Feeds:
Posts

## On the two notions of “Information”

Recently I was going through Shannon’s original 1948 Information Theory paper and a paper by Kolmogorov from 1983 that places the differences between “Shannon Information” and “Algorithmic Information” in sharp relief. After much information diffusion over the past decades the difference is quite obvious and particularly interesting to contrast nonetheless. Nevertheless I found these two paragraphs from these two papers interesting, if for nothing then for historical reasons.

“The fundamental problem of communication is that of reproducing at one point either exactly or approximately a message selected at another point. Frequently the messages have meaning; that is they refer to or are correlated according to some system with certain physical or conceptual entities. These semantic aspects of communication are irrelevant to the engineering problem. The significant aspect is that the actual message is one selected from a set of possible messages. The system must be designed to operate for each possible selection, not just the one which will actually be chosen since this is unknown at the time of design.” (C. E. Shannon, A Mathematical Theory of Communication, 1948).

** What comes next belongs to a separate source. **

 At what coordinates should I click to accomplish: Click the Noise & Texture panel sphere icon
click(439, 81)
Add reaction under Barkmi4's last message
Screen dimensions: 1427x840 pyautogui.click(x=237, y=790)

“Our definition of the quantity of information has the advantage that it refers to individual objects and not to objects treated as members of a set of objects with a probability distribution given on it. The probabilistic definition can be convincingly applied to the information contained, for example, in a stream of congratulatory telegrams. But it would not be clear how to apply it, for example, to an estimate of the quantity of information contained in a novel or in the translation of a novel into another language relative to the original. I think that the new definition is capable of introducing in similar applications of the theory at least clarity of principle.” (A. N. Kolmogorov, Combinatorial Foundations of Information Theory and the Calculus of Probabilities, 1983).

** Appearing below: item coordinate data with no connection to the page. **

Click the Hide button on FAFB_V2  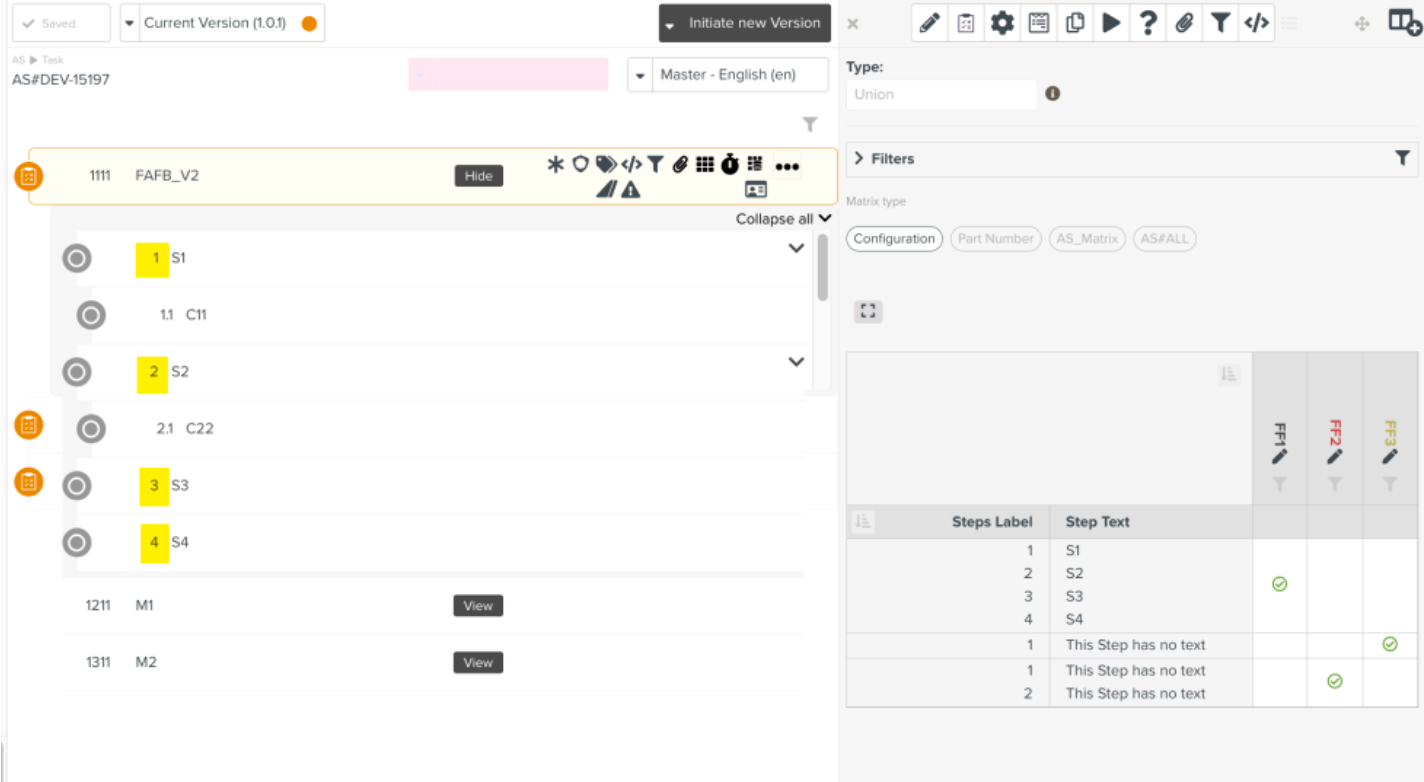point(479,176)
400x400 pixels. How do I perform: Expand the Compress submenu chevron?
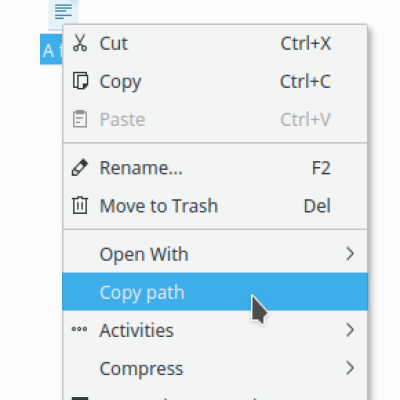pos(350,368)
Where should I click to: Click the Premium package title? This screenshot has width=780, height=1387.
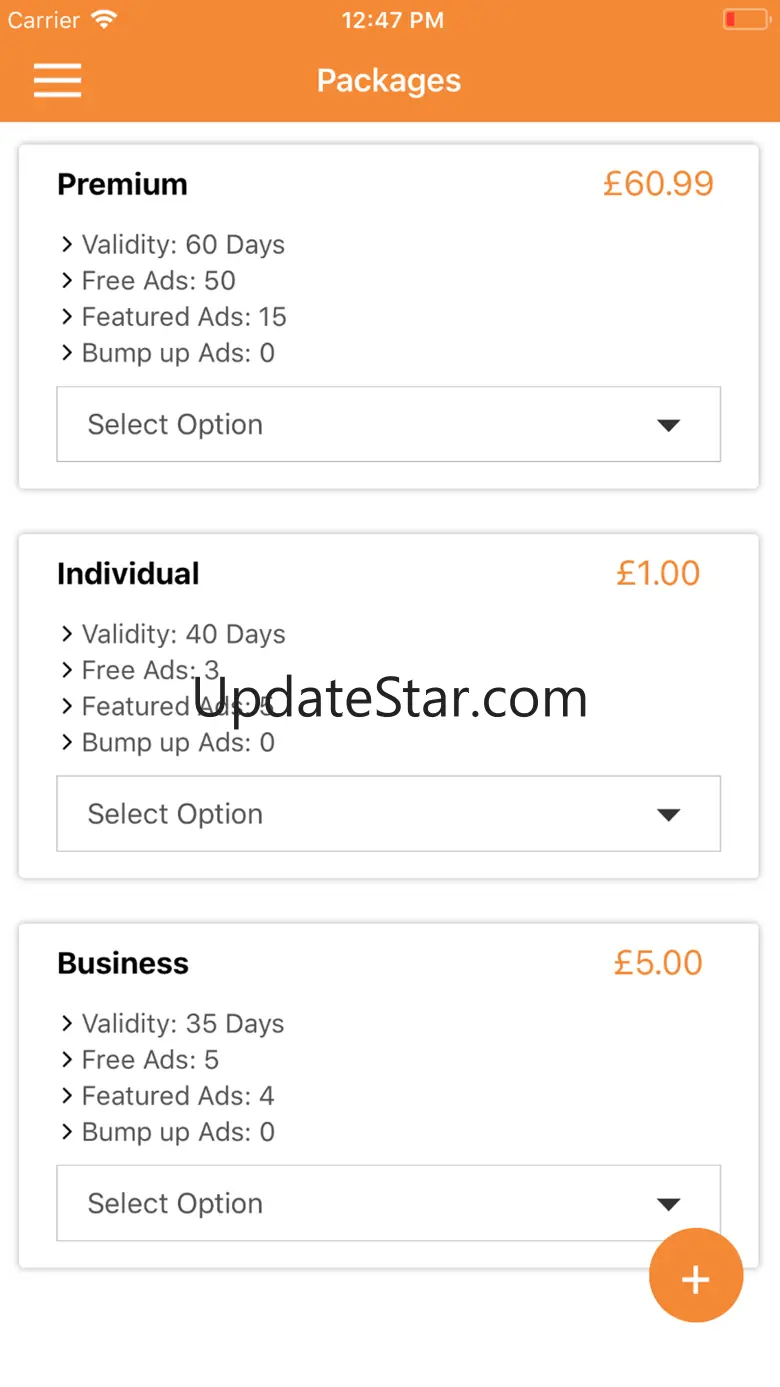pos(122,184)
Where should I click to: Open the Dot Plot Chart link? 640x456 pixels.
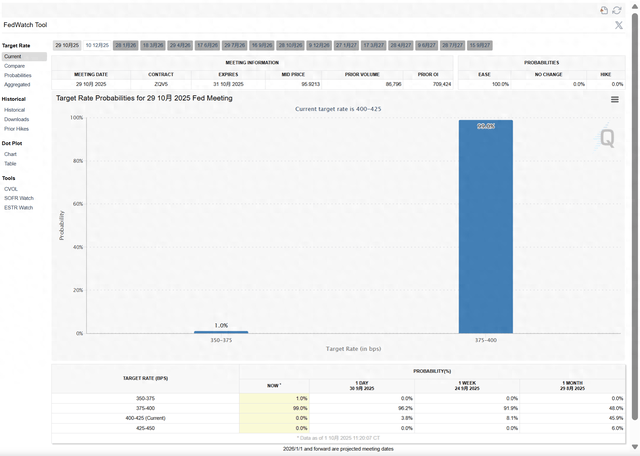(x=10, y=154)
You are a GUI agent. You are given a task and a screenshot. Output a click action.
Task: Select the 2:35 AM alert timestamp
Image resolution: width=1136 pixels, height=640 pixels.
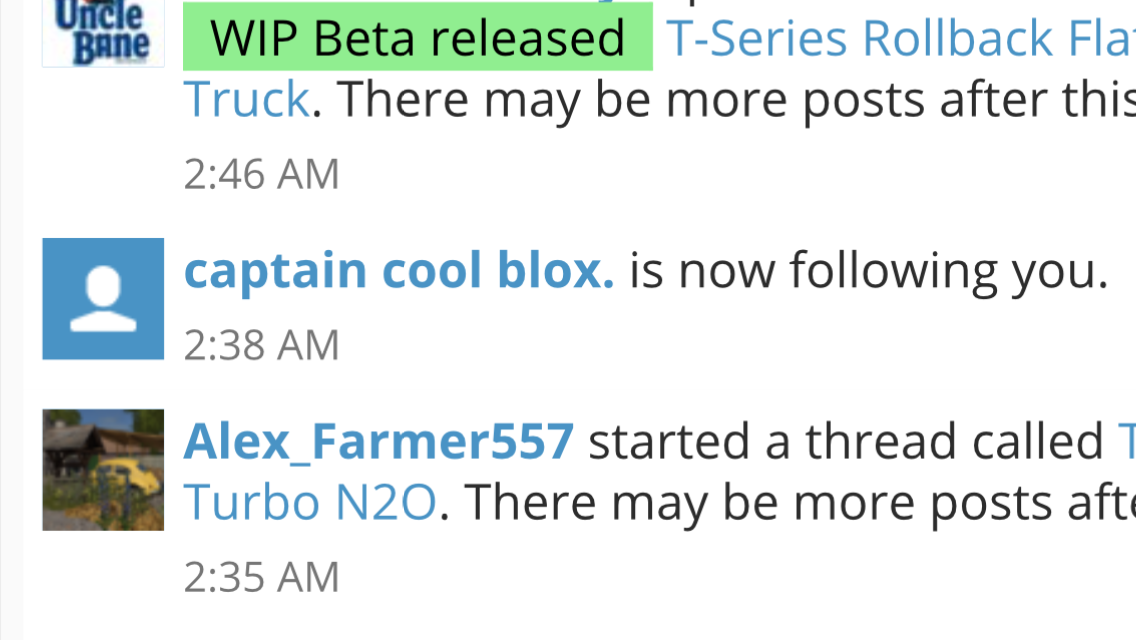pos(261,577)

Note the reference that Shannon makes is to a message selected from a set of possible messages (and hence the use of probability theory), his problem was mainly concerned with the engineering application of communication. While Kolmogorov talks of individual objects and is not directly concerned with communication and hence the usage of computability (the two notions are related ofcourse, for example the expected Kolmogorov Complexity is equal to Shannon entropy).

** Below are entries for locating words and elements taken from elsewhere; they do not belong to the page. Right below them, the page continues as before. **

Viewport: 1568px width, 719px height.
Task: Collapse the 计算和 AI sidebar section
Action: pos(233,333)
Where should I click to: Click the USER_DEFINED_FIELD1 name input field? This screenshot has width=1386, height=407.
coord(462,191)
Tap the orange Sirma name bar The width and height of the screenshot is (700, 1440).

2. Let’s assume that the source words $x$ are distributed as a random variable $X$ with the probability $P(X = x) = p(x)$. Note that the Kolmogorov Complexity $K(x)$ is fixed for each word and is independent of the random variable $X$. Then we look at the following quantity $\sum_x p(x) K(x)$, this is the expected Kolmogorov Complexity. One might wonder how this would relate to the minimal average codeword length, i.e. the entropy $H(x) = \sum_x p(x) log(\frac{1}{p(x)})$. The answer is that they are indeed equal under some mild assumptions under the distribution in question. In the following sense:
$0 \leq \sum_x p(x) K(x) - H(x) \leq K(p) + O(1)$.